Following a mixed set of numbers for the March quarter, stock analysts are neutral-to-positive on NTPC Ltd shares. Investors may pay heed to on-time commissioning of thermal and renewble energy (RE) capex, rising contribution of subsidiaries and JV profits and any increase in peak deficit, driving up plant load factors (PLFs) over FY26–27, they said.
MOFSL has reiterated its 'Neutral' rating on the stock with a target price of Rs 383, citing tempered growth expectations and valuation concerns. From FY25 to FY27, capacity expansion is expected to be subdued—around 5 per cent at the standalone level and 9 per cent at the consolidated level (excluding NTPC Green Energy Ltd).
NTPC Green Energy, which accounts for nearly 17 per cent of MOFSL’s sum-of-the-parts valuation, continues to face execution challenges. In FY25, it commissioned only 1.9 GW, including its 50 per cent share in the 2.1 GW Ayana acquisition—well below its 3 GW target.
Additionally, the projected NTPC dividend yield of 2.7 per cent for FY27 is considered modest, especially compared to peers like Power Grid Corporation, which is expected to yield 3.4 per cent.

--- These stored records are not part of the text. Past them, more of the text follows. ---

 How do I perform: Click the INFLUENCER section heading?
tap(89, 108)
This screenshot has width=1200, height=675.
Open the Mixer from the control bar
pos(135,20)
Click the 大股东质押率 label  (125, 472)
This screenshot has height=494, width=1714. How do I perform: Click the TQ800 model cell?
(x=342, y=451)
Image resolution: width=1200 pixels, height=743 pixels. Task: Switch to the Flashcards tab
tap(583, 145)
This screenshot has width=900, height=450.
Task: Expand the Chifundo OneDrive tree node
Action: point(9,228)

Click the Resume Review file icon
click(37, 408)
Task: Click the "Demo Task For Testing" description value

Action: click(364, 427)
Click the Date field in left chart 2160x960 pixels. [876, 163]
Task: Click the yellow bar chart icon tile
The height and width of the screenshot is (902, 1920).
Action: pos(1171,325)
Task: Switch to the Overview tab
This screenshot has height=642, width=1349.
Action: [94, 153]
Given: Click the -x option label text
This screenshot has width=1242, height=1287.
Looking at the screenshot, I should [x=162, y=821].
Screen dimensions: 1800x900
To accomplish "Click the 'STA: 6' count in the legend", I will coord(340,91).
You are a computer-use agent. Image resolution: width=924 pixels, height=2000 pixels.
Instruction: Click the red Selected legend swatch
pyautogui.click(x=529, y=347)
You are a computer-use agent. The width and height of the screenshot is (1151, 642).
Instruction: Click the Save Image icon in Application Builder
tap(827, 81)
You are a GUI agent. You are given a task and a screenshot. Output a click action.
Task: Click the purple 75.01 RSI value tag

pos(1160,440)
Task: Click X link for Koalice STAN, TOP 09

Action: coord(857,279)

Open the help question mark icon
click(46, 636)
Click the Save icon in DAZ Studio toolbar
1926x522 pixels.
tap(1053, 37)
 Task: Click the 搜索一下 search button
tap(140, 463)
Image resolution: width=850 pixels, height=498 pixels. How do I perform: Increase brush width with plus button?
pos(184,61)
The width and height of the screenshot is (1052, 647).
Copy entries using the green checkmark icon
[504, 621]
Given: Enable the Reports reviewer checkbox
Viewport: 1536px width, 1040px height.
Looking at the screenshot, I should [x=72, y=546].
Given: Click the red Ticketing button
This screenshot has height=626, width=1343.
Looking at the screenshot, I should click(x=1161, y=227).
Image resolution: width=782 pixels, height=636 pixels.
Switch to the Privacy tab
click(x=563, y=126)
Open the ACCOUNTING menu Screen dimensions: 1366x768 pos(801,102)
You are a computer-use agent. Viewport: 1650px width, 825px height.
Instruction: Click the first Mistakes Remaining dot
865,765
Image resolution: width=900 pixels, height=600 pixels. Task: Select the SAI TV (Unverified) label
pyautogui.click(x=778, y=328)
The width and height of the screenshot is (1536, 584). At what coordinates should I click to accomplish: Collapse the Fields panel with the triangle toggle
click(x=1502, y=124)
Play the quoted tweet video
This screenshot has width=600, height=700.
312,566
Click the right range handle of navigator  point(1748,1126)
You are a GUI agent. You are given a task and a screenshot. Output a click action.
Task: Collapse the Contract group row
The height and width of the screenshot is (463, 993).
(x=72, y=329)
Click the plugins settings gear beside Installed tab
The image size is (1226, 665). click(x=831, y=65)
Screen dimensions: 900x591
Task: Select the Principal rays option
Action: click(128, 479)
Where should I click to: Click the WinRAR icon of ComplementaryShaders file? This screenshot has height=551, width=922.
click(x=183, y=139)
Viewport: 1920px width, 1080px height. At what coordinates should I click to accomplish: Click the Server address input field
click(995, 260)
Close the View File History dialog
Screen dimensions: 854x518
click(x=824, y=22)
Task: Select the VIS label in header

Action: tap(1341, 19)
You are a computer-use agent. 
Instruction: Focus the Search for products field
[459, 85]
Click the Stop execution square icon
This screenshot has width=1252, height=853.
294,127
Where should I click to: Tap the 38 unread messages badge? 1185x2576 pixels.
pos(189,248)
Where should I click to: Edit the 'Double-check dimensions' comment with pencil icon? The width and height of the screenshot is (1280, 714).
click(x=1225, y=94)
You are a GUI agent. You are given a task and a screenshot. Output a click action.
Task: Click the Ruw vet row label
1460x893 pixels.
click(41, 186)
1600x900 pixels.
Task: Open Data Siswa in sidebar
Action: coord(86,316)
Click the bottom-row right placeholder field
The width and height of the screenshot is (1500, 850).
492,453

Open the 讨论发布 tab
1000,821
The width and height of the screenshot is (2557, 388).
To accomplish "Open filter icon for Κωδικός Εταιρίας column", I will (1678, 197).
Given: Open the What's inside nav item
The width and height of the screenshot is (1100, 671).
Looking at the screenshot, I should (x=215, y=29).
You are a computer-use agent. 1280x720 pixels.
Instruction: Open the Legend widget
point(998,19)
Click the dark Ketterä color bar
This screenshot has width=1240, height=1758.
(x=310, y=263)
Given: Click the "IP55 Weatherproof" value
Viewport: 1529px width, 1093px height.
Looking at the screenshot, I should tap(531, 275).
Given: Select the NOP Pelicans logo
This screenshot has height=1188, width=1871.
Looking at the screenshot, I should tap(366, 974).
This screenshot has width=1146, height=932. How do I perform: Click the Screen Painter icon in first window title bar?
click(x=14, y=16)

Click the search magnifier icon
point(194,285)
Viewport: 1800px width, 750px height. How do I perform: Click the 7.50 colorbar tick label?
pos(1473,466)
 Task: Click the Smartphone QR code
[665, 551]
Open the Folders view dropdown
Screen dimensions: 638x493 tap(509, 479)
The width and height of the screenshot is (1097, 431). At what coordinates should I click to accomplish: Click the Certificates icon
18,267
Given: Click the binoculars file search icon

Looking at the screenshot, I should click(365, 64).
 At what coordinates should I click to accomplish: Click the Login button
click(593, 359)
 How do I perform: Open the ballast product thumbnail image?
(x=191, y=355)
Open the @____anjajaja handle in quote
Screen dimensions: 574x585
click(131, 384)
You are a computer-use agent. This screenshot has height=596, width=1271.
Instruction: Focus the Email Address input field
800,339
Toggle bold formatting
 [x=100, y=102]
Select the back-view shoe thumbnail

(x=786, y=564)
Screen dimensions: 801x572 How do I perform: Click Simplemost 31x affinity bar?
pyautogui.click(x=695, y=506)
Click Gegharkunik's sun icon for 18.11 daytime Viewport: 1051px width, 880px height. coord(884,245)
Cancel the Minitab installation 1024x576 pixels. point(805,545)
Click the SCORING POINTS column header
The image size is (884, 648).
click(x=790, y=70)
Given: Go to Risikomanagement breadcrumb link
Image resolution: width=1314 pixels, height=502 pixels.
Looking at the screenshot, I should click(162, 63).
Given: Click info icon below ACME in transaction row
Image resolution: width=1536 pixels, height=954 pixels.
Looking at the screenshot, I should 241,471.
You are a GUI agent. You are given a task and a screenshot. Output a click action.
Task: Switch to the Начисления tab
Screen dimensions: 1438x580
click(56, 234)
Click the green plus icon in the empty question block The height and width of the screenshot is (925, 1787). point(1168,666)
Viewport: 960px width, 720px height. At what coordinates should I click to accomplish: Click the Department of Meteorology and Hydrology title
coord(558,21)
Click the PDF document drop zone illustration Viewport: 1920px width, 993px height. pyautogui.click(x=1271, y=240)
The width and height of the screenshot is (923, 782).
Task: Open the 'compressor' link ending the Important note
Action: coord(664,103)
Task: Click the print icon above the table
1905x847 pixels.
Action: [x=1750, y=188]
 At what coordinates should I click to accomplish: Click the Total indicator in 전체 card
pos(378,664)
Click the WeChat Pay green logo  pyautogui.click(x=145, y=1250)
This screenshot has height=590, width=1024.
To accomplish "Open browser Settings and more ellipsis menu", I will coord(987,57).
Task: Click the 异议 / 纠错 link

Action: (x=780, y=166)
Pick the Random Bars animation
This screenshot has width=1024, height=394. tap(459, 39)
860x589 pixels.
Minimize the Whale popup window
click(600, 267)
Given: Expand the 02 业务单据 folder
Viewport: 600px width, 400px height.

Nuvama in another note said NTPC's flattish growth in adjusted PAT came despite a 4 per cent rise in regulated equity, which translated into a core return on equity (RoE) of 15.8 per cent—slightly below the 17 per cent recorded in Q4FY24. The primary drag came from a decline in dividend income from subsidiaries, which fell to Rs 780 crore from Rs 98 crore a year earlier, Nuvama said.
"On a consolidated basis, however, the story was more upbeat. Adjusted PAT surged by 27 per cent year-on-year, powered by strong contributions from NTPC’s joint ventures and subsidiaries. Additionally, fixed-cost under-recovery improved quarter-on-quarter, narrowing to Rs 460 crore in Q4FY25," Nuvama said.
Despite modest earnings growth expectations—a 7 per cent EPS CAGR over FY25–27E— Nuvama continues to view NTPC as its top pick in the power itilities space.
"The stock remains attractively valued at just 1.5x FY27E price-to-book. This, coupled with a substantial ~22 GW capex pipeline across thermal, hydro, and renewable energy, as well as the potential upside from higher CERC incentives, underpins the positive view," it said.
Nuvama maintained a ‘BUY’ rating on the stock, with a revised sum-of-the-parts target price of Rs 404 (down from Rs 412). This is based on 2.5x FY27E standalone book value and valuing NTPC Green Energy at a 30 per cent discount to its current market price.